海で遊ぶのが好きで、家の近くの美浜海岸で釣りや素潜りをして遊ぶ日々でしたが、高校の先生だった父親からは常々「島の人の役に立つ人間になれ」と言われていました。
少年は美浜の磯で釣り糸を垂れながら、眺める海の向こうに入道雲がムクムクと立ち登る姿をみて、将来は島の人のために働こうと心に決めたのでした。
それから時が過ぎ、昭和44年12月。
その少年は、自分の家があった松畠に内科の診療所を開きました。
それは小さな診療所で、病室は馬小屋を改装したもの、職員はほんの数人でしたが、開業した時から、ひとつの誓いを立てました。「患者さんを絶対に断らない病院にする」。
もちろん、その頃は救急病院など無い時代です。24時間の急患の受け入れ、往診の依頼も断ること無く、寝るのも惜しんで診療する日々の始まりでした。
最初は孤軍奮闘する毎日でしたが、島の人のために身を挺して診療を続ける姿に、私も島民のためになんとかしたいという職員が増えていきました。また必要な診療科も加えて、病院は少しずつ大きくなりました。
それから55年が経ち、その小さな診療所は種子島医療センターとして、種子島には無くてはならない病院となりました。
少年が美浜で大志を抱いた時、自分の思いが、将来こんな形になるなんて想像もしなかったでしょう。では、どうしてこれだけの病院になる事ができたのか。

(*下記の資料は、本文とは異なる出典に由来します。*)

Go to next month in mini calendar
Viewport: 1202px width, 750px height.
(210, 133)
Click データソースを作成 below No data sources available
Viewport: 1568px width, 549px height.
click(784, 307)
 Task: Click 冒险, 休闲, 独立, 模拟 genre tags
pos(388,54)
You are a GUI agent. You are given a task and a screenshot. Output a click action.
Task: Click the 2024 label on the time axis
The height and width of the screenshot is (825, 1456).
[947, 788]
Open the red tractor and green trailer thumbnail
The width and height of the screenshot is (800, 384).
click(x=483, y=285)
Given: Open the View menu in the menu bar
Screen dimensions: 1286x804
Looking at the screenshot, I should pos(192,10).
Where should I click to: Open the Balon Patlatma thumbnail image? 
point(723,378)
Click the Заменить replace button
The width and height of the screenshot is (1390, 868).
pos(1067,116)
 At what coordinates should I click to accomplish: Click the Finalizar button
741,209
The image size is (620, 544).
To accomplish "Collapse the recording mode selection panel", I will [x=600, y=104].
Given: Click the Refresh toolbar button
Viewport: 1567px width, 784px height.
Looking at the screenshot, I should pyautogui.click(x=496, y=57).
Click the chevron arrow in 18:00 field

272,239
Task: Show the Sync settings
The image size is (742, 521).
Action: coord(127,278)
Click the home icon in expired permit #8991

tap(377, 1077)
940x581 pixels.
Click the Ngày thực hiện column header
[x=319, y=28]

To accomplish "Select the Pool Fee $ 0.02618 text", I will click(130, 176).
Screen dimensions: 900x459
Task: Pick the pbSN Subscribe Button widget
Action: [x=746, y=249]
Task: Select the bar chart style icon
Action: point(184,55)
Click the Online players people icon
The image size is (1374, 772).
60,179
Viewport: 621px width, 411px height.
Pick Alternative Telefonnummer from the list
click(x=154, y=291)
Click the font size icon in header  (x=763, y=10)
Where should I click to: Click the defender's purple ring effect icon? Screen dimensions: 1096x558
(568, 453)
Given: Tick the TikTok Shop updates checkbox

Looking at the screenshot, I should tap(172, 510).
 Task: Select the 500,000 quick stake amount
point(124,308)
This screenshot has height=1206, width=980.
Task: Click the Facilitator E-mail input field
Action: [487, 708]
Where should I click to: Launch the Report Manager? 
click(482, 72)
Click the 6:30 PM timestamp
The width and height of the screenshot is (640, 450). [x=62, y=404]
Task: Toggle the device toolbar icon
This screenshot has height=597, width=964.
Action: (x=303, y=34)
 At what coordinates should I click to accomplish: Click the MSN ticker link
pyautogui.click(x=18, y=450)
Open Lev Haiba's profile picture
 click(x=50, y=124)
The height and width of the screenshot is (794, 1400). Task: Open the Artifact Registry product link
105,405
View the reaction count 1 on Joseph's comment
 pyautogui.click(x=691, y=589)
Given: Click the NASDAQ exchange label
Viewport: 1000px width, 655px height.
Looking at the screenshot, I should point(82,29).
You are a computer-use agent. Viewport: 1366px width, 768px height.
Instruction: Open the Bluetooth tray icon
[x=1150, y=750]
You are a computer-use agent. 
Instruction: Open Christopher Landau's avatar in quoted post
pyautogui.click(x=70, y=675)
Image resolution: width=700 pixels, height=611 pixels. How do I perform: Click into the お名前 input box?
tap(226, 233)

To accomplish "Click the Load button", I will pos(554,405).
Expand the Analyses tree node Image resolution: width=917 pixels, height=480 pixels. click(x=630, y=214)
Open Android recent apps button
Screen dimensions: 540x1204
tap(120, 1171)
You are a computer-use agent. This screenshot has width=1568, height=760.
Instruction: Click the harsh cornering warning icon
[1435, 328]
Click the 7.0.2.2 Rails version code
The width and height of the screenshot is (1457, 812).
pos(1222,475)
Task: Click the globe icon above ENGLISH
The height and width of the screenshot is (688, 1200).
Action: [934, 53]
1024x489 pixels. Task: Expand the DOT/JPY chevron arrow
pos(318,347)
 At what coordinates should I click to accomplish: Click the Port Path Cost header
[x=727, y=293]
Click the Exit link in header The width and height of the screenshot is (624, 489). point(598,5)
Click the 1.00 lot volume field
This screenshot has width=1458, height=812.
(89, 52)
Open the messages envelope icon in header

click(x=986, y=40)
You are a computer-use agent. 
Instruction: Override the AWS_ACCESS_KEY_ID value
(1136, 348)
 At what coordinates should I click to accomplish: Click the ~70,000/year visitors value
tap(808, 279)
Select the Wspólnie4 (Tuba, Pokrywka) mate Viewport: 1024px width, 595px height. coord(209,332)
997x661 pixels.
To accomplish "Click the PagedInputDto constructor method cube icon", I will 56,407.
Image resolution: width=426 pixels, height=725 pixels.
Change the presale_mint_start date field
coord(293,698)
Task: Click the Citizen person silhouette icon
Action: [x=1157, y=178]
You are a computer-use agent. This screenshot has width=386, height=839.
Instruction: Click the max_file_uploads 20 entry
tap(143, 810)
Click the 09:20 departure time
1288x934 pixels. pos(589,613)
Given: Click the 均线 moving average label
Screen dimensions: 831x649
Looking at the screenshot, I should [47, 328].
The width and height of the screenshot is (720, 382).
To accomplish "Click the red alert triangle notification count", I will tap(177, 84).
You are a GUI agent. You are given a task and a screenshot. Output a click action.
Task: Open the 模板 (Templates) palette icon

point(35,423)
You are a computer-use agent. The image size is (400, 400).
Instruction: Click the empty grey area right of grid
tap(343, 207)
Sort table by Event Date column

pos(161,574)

理由はただ一つ。最初に病院を始めた時の思いを常に忘れなかったから。
それは「病気で困る島の人をなんとかしてあげたい」という思いだったのです。
令和6年12月8日はこの病院の55年目の開業記念日でした。
今年も島民のために一緒に働いてくれた職員の皆様に心から感謝致します。
皆さん元気で良いお年をお迎えください。